The USDA in late-August unveiled details of the assistance program, which was initiated to mitigate the financial hit farmers have taken from punitive tariffs imposed on U.S. farm goods by China, Mexico and other nations. U.S. pork, for example, earlier this year was slapped with two 25% duties from China and a 20% tariff from Mexico, retaliation for U.S. tariffs on some of those countries’ goods.
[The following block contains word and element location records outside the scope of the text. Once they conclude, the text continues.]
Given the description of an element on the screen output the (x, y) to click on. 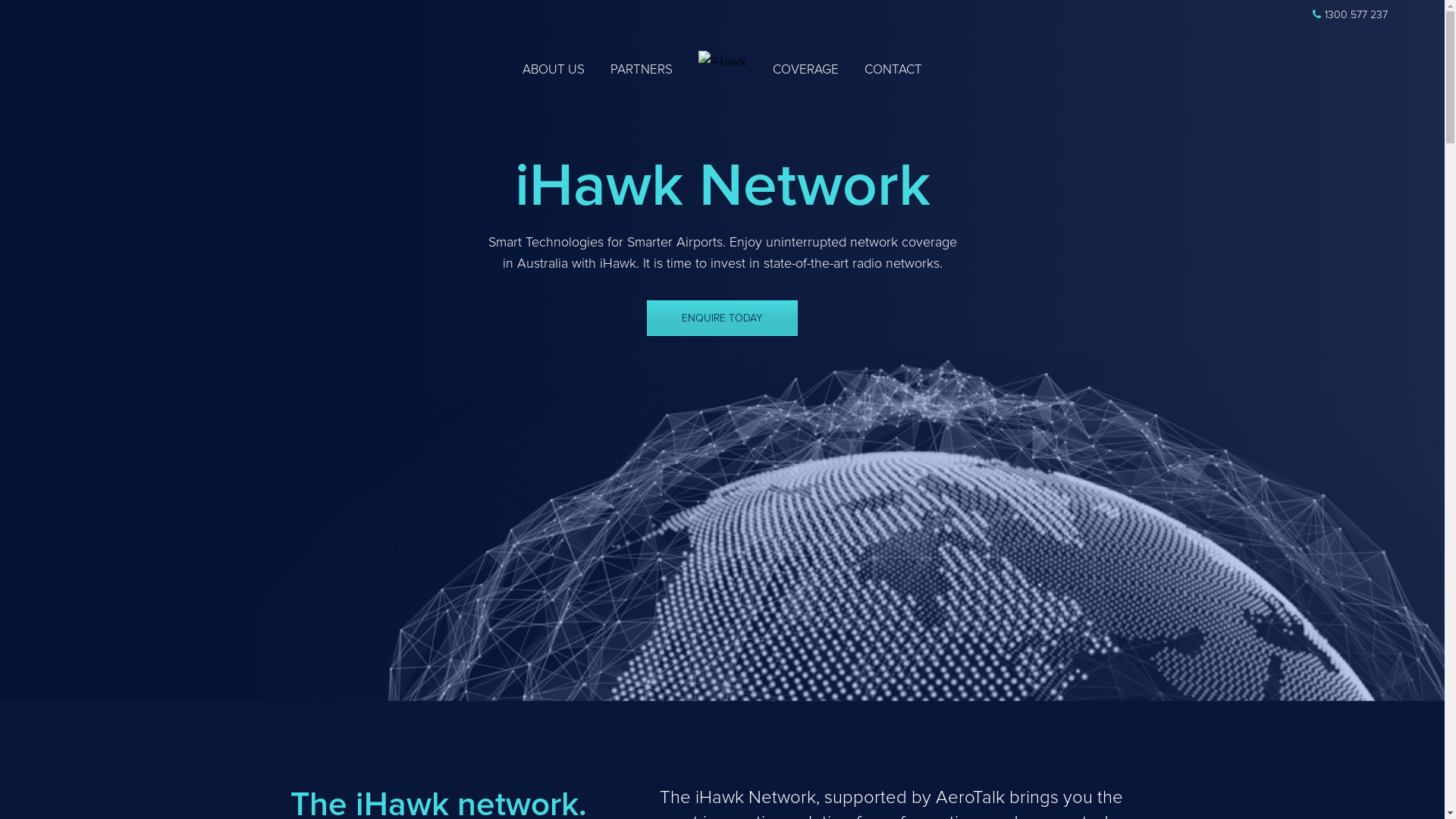
ENQUIRE TODAY Element type: text (721, 317)
1300 577 237 Element type: text (1349, 14)
ABOUT US Element type: text (552, 69)
COVERAGE Element type: text (804, 69)
PARTNERS Element type: text (640, 69)
CONTACT Element type: text (893, 69)
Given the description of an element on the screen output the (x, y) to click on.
Under the assistance program, pork producers with adjusted gross income of less than $900,000 are eligible for direct payments of $8 per animal — in two phases of $4 each — based on the number of live hogs they owned on Aug. 1, or on any day between July 15 and Aug. 15 if that is more representative of the entity’s ownership interests. Livestock payments are limited to $125,000 per person or legal entity. Sign-up for the Market Facilitation Program began Sept. 4 and runs through Jan. 15.

The $12 billion aid package also included a $559 million government purchase of pork to be used for federal food assistance programs for the needy. The purchases, which are expected to cover about a week’s worth of production, are being made by USDA in four tranches.
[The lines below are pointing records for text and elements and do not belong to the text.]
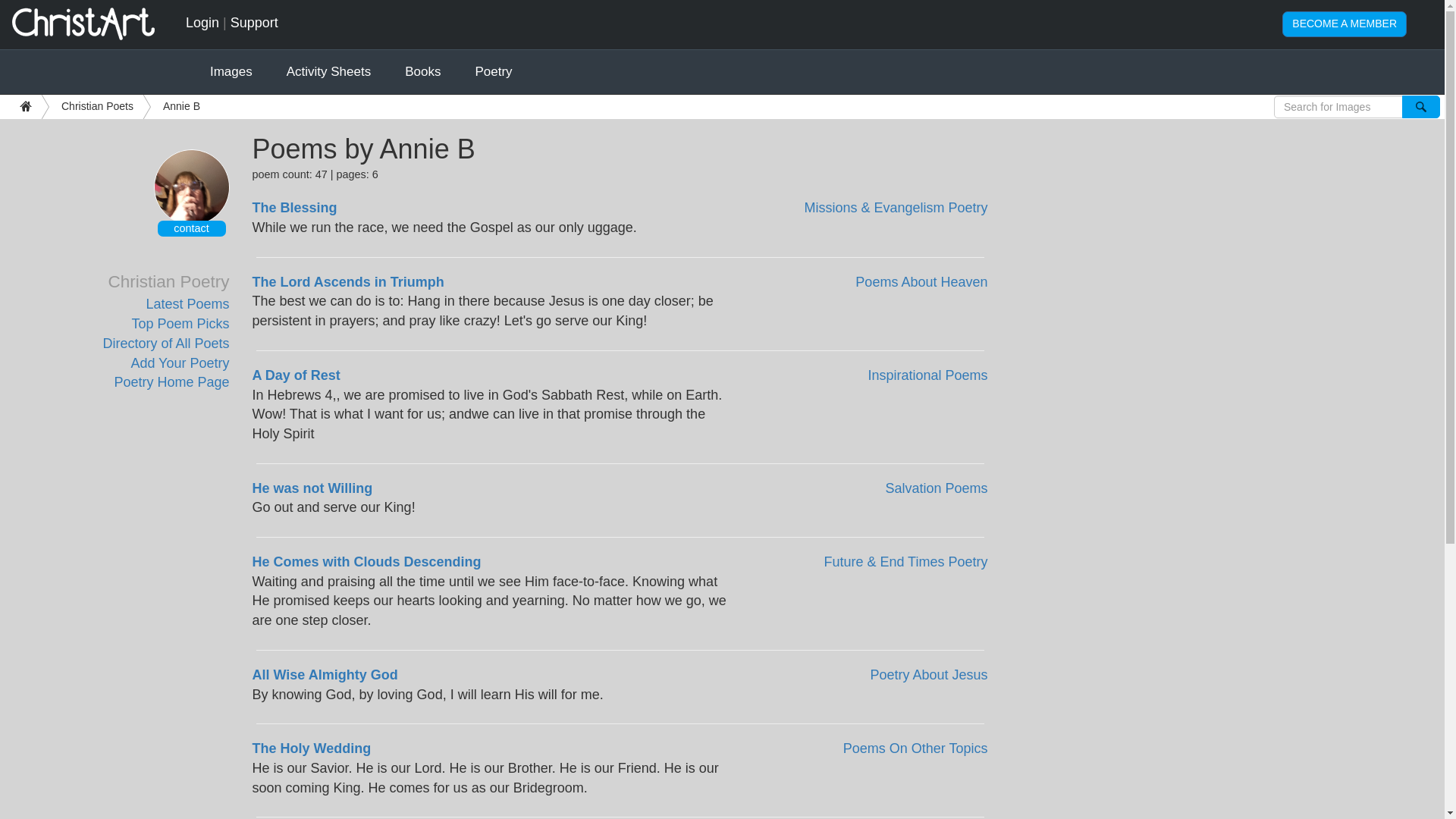
Poetry (493, 71)
Poetry About Jesus (928, 674)
All Wise Almighty God (324, 674)
The Lord Ascends in Triumph (347, 281)
BECOME A MEMBER (1344, 23)
Poems On Other Topics (915, 748)
Images (230, 71)
The Holy Wedding (311, 748)
Support (254, 22)
Inspirational Poems (927, 375)
Poems About Heaven (921, 281)
Annie B (175, 106)
A Day of Rest (295, 375)
Books (422, 71)
Login (202, 22)
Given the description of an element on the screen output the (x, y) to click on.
“Today’s announcement is further proof that President Trump is committed to America’s farmers, including pork producers, who support his efforts to realign U.S. trade policy,” says National Pork Producers Council president Jim Heimerl, a hog farmer from Johnstown, Ohio. “U.S. agriculture has borne the brunt of the retaliatory tariffs, so the administration’s aid plan helps.”

Still, Heimerl says, farmers would rather be producing and exporting food.

“We need to end these trade disputes soon and open new markets, so we can export to consumers around the globe the safest, most nutritious pork in the world,” says Heimerl.

In addition to asking the Trump administration to resolve the dispute with China and to drop the U.S. tariff on steel and aluminum imports from Mexico so that country will rescind its duty on U.S. pork, the NPPC has been urging the White House to negotiate new trade deals with countries, particularly ones in the fast-growing Asia-Pacific region, beginning with Japan.